* Directions: Please count every line of the following material that holds "AMAZONAS" and give the total alone.

═════ Available data ═════

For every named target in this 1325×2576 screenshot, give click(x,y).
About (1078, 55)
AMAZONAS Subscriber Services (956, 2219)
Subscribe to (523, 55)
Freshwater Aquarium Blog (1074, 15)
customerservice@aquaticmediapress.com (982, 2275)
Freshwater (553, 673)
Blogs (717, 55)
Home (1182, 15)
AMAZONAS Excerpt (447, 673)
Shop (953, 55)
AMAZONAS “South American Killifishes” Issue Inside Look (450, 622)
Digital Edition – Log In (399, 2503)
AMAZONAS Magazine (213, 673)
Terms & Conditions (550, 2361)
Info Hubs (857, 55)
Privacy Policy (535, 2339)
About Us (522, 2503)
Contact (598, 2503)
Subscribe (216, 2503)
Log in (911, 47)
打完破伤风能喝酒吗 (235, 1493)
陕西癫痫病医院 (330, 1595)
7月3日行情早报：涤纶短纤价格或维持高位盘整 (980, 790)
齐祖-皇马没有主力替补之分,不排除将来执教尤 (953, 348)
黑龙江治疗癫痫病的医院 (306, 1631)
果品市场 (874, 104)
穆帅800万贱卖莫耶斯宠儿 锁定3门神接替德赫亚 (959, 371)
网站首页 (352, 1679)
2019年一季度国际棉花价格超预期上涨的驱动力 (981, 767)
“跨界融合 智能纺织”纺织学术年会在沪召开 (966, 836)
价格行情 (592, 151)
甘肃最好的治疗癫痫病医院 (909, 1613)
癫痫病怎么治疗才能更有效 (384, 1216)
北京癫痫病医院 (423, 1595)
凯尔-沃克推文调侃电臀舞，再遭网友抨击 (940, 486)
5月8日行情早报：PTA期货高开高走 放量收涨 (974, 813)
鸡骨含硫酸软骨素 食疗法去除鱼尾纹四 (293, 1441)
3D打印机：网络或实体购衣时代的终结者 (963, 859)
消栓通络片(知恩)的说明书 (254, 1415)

═════

* Exercise response: 4